From Deficit to Surplus: Navigating the Volatile Potato Market
Over the past two years, the Northwest US has faced significant fluctuations in potato production. A notable deficit forced processors to source potatoes from regions such as the Midwest, East Coast, and even Canada. This shortage notably affected the availability of fries in fast food outlets, causing widespread disruptions in the supply chain.
In response to this deficit, processors substantially increased their planting efforts. However, this proactive measure has resulted in an unexpected surplus. As older stockpiles remain while the new harvest approaches, the industry is now grappling with excess supply.

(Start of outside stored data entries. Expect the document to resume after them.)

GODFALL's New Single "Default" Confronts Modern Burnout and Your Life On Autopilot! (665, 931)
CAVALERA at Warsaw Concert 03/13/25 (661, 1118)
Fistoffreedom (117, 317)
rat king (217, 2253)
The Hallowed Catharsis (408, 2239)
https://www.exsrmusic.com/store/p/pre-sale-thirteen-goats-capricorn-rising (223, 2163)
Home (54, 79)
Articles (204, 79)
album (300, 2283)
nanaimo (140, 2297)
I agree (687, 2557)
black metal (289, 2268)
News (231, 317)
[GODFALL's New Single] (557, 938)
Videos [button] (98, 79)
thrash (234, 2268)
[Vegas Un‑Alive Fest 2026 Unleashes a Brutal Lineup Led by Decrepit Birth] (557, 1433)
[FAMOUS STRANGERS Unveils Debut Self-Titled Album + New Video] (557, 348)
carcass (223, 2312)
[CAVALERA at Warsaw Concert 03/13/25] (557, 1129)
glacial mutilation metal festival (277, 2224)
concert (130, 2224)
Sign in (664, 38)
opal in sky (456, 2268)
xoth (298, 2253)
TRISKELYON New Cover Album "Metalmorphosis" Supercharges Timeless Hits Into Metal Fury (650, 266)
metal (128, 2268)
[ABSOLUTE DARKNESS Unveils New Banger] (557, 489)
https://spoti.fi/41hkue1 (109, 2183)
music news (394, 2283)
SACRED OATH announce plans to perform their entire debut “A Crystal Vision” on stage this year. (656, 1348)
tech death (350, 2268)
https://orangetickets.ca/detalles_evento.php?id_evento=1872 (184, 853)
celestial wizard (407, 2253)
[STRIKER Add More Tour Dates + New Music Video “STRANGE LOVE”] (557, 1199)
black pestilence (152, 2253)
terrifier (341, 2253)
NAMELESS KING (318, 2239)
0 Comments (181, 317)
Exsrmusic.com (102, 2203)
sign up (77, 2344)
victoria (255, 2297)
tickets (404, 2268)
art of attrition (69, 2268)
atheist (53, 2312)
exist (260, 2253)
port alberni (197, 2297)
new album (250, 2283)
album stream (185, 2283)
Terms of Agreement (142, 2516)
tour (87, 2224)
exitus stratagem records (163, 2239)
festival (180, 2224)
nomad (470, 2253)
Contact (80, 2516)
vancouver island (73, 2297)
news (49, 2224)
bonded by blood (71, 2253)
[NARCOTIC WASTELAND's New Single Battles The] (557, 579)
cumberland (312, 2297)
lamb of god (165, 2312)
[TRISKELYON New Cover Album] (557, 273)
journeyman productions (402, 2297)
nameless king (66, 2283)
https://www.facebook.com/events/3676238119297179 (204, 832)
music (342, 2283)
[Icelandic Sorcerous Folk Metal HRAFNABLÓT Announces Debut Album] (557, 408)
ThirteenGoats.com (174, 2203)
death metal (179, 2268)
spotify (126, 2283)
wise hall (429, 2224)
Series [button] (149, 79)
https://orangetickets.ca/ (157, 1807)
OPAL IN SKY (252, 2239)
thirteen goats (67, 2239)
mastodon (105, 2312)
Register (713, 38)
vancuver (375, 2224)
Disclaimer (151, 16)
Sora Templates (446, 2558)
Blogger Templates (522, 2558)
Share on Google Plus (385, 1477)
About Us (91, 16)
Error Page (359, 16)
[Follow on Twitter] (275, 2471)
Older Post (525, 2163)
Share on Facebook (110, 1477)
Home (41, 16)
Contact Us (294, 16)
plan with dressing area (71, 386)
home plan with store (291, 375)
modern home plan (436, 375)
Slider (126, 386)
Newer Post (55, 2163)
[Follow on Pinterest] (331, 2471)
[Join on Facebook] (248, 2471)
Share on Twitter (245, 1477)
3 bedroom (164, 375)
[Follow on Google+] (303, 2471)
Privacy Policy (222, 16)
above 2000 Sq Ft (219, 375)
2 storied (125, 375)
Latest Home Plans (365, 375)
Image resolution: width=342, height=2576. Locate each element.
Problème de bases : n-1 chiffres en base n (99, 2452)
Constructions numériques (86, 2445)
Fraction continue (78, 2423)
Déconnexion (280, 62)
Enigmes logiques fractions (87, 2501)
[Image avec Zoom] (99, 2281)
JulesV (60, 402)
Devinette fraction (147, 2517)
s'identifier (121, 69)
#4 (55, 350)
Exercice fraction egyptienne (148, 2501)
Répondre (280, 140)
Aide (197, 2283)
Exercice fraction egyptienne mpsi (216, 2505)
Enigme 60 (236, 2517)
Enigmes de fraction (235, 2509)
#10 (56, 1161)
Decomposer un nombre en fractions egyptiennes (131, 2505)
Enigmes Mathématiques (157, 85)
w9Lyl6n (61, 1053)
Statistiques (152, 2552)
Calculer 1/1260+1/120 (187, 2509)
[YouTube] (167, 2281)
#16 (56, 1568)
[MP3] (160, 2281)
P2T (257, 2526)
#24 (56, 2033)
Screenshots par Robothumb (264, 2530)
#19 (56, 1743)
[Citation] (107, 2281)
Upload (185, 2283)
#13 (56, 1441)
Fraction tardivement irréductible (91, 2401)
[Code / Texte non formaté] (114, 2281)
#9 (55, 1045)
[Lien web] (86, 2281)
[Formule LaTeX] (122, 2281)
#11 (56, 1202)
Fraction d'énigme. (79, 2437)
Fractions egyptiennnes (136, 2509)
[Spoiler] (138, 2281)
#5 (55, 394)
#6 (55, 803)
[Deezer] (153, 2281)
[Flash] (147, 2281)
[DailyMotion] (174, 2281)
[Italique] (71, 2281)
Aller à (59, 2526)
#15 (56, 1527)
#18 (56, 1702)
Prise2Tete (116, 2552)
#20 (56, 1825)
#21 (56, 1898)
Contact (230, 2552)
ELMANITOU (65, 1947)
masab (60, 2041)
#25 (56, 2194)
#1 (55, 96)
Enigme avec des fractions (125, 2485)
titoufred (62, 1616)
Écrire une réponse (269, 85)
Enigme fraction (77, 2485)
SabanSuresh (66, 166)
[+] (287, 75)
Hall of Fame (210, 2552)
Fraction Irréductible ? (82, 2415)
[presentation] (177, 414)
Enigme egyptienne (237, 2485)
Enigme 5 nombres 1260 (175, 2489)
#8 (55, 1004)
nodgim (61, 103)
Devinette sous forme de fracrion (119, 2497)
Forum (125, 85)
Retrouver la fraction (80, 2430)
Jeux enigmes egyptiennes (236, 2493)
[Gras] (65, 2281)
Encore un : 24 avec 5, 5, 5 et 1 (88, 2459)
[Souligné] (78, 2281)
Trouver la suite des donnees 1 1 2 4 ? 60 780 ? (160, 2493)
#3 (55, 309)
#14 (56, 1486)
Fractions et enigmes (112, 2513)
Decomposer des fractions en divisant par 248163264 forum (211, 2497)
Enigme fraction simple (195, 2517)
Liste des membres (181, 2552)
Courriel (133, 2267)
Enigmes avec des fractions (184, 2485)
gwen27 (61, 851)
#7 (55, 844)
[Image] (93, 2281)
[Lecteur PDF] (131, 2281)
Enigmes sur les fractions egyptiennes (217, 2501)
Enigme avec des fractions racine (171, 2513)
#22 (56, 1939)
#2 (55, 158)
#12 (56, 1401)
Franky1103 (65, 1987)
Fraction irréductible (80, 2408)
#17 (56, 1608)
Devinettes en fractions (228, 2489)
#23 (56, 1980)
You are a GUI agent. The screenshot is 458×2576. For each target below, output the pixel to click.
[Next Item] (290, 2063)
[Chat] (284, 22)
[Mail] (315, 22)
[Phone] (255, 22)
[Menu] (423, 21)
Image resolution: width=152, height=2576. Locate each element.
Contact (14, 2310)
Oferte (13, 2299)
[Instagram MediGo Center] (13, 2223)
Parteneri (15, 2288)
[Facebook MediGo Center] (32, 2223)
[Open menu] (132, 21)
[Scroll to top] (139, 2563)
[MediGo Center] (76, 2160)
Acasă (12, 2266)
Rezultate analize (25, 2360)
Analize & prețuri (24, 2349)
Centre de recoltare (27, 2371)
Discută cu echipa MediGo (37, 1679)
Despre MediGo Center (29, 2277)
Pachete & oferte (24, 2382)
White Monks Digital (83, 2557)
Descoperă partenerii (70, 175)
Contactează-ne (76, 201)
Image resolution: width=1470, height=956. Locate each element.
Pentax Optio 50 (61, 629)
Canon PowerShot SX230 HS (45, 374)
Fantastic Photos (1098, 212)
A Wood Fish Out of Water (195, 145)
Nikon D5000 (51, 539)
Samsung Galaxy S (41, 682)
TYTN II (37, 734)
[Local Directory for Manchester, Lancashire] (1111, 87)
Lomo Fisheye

Dale Lathim, executive director of the Potato Growers of Washington, described this rapid shift from the shortest to the longest supply within a single year as unprecedented. To mitigate the surplus, processors have instructed growers to repurpose the excess potatoes for cattle feed and food banks. Additionally, some of the surplus has been discarded in fields and canyons.
Adam Weber, a farmer based in Quincy, reported a 10% reduction in potato planting across various crops due to the surplus. This reduction has impacted revenue and led to tighter budget management for many farmers. The situation underscores the volatility of the potato market and the need for adaptive strategies in agricultural planning.
Despite these challenges, the U.S. Department of Agriculture (USDA) forecasts a fair crop for this year, promising an ample supply of Northwest fries. The upcoming harvest, beginning in July, is expected to cover approximately 516,000 acres across Washington, Oregon, and Idaho.
The industry’s swift response to fluctuating supply conditions demonstrates resilience and adaptability. As the Northwest prepares for the new harvest, stakeholders are focused on balancing supply with demand to stabilize the market and ensure a steady flow of potatoes to consumers and processors alike.